Click the trash icon on the key’s row.
3

Confirm

Confirm the deletion. The key is removed from the secret.
Deleting a key creates a new version without that key. The key still exists in previous versions and can be recovered via rollback.

How to Delete a Secret

1

Navigate to the Folder

Go to the folder containing the secret.
2

Click Delete

Click the trash icon on the secret’s row.
3

Confirm

Confirm the deletion. The entire secret and all its keys are removed.

How to Copy Values

  • Single Value: Click the copy icon on any row to copy that value
  • All Values: Click the clipboard icon in the toolbar to copy the entire secret as JSON
Copied values can be pasted into applications, configuration files, or other secrets.

Version History

Every change to a secret creates a new version. Access version history to:
  • View previous values
  • Compare versions side-by-side
  • Rollback to a previous state
  • Destroy old versions permanently

How to View Version History

1

Open the Secret

Navigate to the secret detail page.
2

Click History

Click the clock/history icon in the toolbar.
3

Browse Versions

The left panel shows all versions with status:
  • Current: Active version
  • Available: Can be viewed or rolled back
  • Deleted: Soft-deleted, can be restored
  • Destroyed: Permanently removed
4

Preview Version

Click a version to preview its contents in the right panel.

How to Compare Versions

1

Select Base Version

Click on a version in the history list.
2

Click Compare

Click the Compare button that appears.
3

View Diff

The preview panel shows both versions side-by-side for comparison.
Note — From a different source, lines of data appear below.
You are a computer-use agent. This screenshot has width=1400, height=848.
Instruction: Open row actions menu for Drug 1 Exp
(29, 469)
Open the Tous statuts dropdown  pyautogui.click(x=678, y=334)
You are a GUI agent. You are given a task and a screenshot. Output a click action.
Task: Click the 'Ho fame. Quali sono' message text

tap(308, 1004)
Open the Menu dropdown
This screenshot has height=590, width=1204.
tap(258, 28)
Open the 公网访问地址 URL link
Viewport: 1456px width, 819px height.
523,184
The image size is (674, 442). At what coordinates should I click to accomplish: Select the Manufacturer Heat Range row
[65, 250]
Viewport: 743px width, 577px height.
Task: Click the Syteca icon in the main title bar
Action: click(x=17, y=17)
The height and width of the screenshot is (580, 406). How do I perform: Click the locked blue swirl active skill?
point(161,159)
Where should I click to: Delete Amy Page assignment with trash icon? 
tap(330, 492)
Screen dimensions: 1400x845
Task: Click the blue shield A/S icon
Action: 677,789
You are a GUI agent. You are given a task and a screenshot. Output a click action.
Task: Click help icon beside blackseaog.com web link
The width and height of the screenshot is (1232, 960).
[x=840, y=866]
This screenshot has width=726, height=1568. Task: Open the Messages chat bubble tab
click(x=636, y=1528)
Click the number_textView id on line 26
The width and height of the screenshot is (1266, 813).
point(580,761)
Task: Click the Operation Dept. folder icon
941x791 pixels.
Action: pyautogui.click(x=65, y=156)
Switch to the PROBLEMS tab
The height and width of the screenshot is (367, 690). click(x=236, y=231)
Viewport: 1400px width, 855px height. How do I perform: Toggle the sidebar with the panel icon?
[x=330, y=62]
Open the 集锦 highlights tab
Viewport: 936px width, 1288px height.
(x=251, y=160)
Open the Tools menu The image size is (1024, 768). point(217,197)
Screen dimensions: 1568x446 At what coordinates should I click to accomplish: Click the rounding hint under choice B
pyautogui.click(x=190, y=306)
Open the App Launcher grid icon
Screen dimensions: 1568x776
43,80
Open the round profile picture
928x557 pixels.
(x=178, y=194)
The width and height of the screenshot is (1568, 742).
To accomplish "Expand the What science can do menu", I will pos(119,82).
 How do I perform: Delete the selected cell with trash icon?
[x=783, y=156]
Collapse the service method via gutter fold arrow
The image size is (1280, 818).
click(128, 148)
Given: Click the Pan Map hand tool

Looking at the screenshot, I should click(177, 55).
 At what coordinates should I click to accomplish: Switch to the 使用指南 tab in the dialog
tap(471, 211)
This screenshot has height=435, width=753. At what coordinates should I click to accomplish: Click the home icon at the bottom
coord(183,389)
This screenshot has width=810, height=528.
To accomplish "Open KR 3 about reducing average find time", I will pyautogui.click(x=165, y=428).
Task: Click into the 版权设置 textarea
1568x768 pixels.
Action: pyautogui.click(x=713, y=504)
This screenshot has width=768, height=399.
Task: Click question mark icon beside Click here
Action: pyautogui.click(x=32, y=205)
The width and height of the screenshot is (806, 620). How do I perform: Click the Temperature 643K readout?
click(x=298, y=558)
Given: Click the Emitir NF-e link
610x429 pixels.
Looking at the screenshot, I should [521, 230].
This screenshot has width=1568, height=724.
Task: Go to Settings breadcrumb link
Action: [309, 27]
How to Rollback to a Previous Version

1

Select the Version

Click on the version you want to restore.
2

Click Rollback

Click the Rollback button.
3

Confirm

A new version is created with the old data. The current version is preserved in history.
Rollback creates a new version rather than overwriting. This preserves the complete audit trail.

How to Destroy a Version

1

Select the Version

Click on the version you want to permanently remove.
2

Click Destroy

Click the trash icon on the version.
3

Confirm

The version is permanently destroyed and cannot be recovered.
Destroy is irreversible. Use this only for compliance requirements or to remove accidentally stored sensitive data.

Working with JSON Values

For complex data structures, enable JSON mode on individual keys:
1

Toggle JSON Mode

Enable the JSON switch on the key’s row.
2

Edit JSON

A code editor appears with syntax highlighting:
{
  "nested": {
    "key": "value"
  },
  "array": [1, 2, 3]
}
3

Validate

Invalid JSON shows an error. Fix syntax before saving.
Use JSON mode for storing configuration objects, arrays, or any structured data that needs to maintain its format.

Troubleshooting

  • Verify you have read permission for Vault
  • Check that the mount exists and is accessible
  • Ensure you’re in the correct project context
  • You need write permission for Vault
  • The secret path may already exist (use a different name)
  • Check for invalid characters in the path
  • Check for missing commas between key-value pairs
  • Ensure strings are wrapped in double quotes
  • Validate brackets and braces match
  • Use a JSON validator to find syntax errors
  • New secrets have only one version initially
  • Make and save changes to create new versions
  • Destroyed versions don’t appear in history
  • You need write permission to rollback
  • Destroyed versions cannot be rolled back
  • The target version may be corrupted
  • This is a policy reminder, not an error
  • Rotate the secret by updating its values
  • Any change creates a new version and resets the age

FAQ

Secrets are encrypted using Vault’s seal mechanism with AES-256-GCM. The encryption key is protected by the unseal keys and never stored in plaintext.
Access is controlled by Vault policies. Only users with appropriate permissions can read, write, or delete secrets in specific paths.
Soft-deleted secrets can be recovered if not yet destroyed. Destroyed secrets are permanently removed and cannot be recovered.
Version history is kept indefinitely unless explicitly destroyed. Storage policies may vary by installation.
Yes. Secrets can be injected into pipeline environments using the Vault integration. See pipeline documentation for details.
Delete removes the current version but keeps it recoverable. Destroy permanently removes the data with no recovery possible.